##### EXERCISE DATA

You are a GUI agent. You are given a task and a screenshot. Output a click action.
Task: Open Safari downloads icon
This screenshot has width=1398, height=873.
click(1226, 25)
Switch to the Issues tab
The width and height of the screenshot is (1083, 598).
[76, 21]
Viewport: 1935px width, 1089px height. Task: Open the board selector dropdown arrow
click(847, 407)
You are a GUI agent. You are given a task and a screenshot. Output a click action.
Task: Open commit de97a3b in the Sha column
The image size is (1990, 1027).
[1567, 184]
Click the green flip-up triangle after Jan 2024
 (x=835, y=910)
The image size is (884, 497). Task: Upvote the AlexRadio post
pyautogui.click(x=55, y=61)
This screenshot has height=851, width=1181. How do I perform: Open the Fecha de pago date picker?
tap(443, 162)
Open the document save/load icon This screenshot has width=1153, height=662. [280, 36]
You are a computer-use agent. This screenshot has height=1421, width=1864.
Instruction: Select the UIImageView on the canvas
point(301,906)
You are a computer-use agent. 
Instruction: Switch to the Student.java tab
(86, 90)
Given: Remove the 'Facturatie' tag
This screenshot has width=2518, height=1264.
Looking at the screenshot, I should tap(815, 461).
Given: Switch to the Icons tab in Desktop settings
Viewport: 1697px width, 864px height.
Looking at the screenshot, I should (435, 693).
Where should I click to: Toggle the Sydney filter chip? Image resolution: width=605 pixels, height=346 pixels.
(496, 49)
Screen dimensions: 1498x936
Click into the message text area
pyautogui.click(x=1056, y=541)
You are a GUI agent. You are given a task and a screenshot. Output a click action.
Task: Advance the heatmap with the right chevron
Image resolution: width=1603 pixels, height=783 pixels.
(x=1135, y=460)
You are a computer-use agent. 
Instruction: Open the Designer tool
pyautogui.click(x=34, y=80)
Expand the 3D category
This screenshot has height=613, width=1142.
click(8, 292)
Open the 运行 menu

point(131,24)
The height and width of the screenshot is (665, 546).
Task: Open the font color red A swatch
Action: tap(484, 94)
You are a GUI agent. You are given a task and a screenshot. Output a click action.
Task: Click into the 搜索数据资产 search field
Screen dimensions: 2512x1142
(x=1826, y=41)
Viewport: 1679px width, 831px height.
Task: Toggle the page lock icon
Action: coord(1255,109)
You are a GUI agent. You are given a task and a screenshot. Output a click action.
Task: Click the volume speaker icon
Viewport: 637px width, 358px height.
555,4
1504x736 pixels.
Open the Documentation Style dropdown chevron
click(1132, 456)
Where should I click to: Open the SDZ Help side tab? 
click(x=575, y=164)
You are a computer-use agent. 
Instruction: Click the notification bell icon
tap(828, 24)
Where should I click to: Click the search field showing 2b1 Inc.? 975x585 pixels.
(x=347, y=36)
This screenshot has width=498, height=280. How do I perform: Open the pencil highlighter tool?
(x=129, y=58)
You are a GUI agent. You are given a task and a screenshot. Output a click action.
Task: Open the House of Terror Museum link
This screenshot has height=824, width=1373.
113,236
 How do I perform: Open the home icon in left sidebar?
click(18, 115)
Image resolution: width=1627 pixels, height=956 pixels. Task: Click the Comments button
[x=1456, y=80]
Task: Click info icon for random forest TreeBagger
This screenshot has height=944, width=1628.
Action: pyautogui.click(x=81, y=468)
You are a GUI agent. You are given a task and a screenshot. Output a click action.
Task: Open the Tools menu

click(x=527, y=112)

##########

- YOUR GOAL -
Write the records above out again precisely.

- SOLVED EXERCISE -
You are a GUI agent. You are given a task and a screenshot. Output a click action.
Task: Open Safari downloads icon
This screenshot has width=1398, height=873.
click(1226, 25)
Switch to the Issues tab
The width and height of the screenshot is (1083, 598).
[76, 21]
Viewport: 1935px width, 1089px height. Task: Open the board selector dropdown arrow
click(847, 407)
You are a GUI agent. You are given a task and a screenshot. Output a click action.
Task: Open commit de97a3b in the Sha column
The image size is (1990, 1027).
[1567, 184]
Click the green flip-up triangle after Jan 2024
 (x=835, y=910)
The image size is (884, 497). Task: Upvote the AlexRadio post
pyautogui.click(x=55, y=61)
This screenshot has height=851, width=1181. How do I perform: Open the Fecha de pago date picker?
tap(443, 162)
Open the document save/load icon This screenshot has width=1153, height=662. [280, 36]
You are a computer-use agent. This screenshot has height=1421, width=1864.
Instruction: Select the UIImageView on the canvas
point(301,906)
You are a computer-use agent. 
Instruction: Switch to the Student.java tab
(86, 90)
Given: Remove the 'Facturatie' tag
This screenshot has width=2518, height=1264.
Looking at the screenshot, I should tap(815, 461).
Given: Switch to the Icons tab in Desktop settings
Viewport: 1697px width, 864px height.
Looking at the screenshot, I should (435, 693).
Where should I click to: Toggle the Sydney filter chip? Image resolution: width=605 pixels, height=346 pixels.
(496, 49)
Screen dimensions: 1498x936
Click into the message text area
pyautogui.click(x=1056, y=541)
You are a GUI agent. You are given a task and a screenshot. Output a click action.
Task: Advance the heatmap with the right chevron
Image resolution: width=1603 pixels, height=783 pixels.
(x=1135, y=460)
You are a computer-use agent. 
Instruction: Open the Designer tool
pyautogui.click(x=34, y=80)
Expand the 3D category
This screenshot has height=613, width=1142.
click(8, 292)
Open the 运行 menu

point(131,24)
The height and width of the screenshot is (665, 546).
Task: Open the font color red A swatch
Action: tap(484, 94)
You are a GUI agent. You are given a task and a screenshot. Output a click action.
Task: Click into the 搜索数据资产 search field
Screen dimensions: 2512x1142
(x=1826, y=41)
Viewport: 1679px width, 831px height.
Task: Toggle the page lock icon
Action: coord(1255,109)
You are a GUI agent. You are given a task and a screenshot. Output a click action.
Task: Click the volume speaker icon
Viewport: 637px width, 358px height.
555,4
1504x736 pixels.
Open the Documentation Style dropdown chevron
click(1132, 456)
Where should I click to: Open the SDZ Help side tab? 
click(x=575, y=164)
You are a computer-use agent. 
Instruction: Click the notification bell icon
tap(828, 24)
Where should I click to: Click the search field showing 2b1 Inc.? 975x585 pixels.
(x=347, y=36)
This screenshot has width=498, height=280. How do I perform: Open the pencil highlighter tool?
(x=129, y=58)
You are a GUI agent. You are given a task and a screenshot. Output a click action.
Task: Open the House of Terror Museum link
This screenshot has height=824, width=1373.
113,236
 How do I perform: Open the home icon in left sidebar?
click(18, 115)
Image resolution: width=1627 pixels, height=956 pixels. Task: Click the Comments button
[x=1456, y=80]
Task: Click info icon for random forest TreeBagger
This screenshot has height=944, width=1628.
Action: pyautogui.click(x=81, y=468)
You are a GUI agent. You are given a task and a screenshot. Output a click action.
Task: Open the Tools menu

click(x=527, y=112)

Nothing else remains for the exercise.